Just as Playmobil, a toy range invented in 1974, is like Lego with less scope for creativity, Playmobil: The Movie is much like The Lego Movie without the clever ideas. This is a generic ‘rediscovering the joy of childhood’ movie with merchandise opportunities grafted on.
Marla (Taylor-Joy) is a teenager excited about embarking on a trip around the world. That trip is halted before it starts when her parents are killed in a car crash (making the movie’s first ten minutes needlessly heavy) and she has to take over guardianship of her younger brother, Charlie (Bateman). Marla grows joyless and stern under the weight of her new responsibility, to the point that Charlie runs away from home to escape her. Charlie sneaks into a toy fair, where Marla tracks him down to a Playmobil display. For some reason, they’re magicked into a Playmobil world and transformed into toys, where they have to beat an evil emperor (Adam Lambert) and find a way home.
Feels like little more than a feature-length commercial.
Playmobil: The Movie never manages to establish a convincing world because it fails to tell us what the rules are here. All the characters look like Playmobil figures but they just act like regular humans. There’s no fun had with the limits of figures with legs that don’t move independently, hands shaped like cup-holders and largely identical faces. The journey through different worlds – cowboy, Viking, futuristic, fantasy – is because Playmobil makes those ranges. There’s little effort to give it more internal logic than that, and none of the confident self-effacement of The Lego Movie or Pokémon: Detective Pikachu.

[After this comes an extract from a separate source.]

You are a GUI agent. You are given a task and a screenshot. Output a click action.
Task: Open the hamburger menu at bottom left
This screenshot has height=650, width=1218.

There are injections of enjoyable surreality, mostly from a Daniel Radcliffe-voiced secret agent who is both a master of disguise and kind of an idiot, but not nearly enough. As it is, it’s just a gently pleasant kid-distraction. Everybody knows that movies based on toys are made to try and sell more toys, but it’s very much appreciated when they put some effort into disguising that. Playmobil: The Movie feels like little more than a feature-length commercial.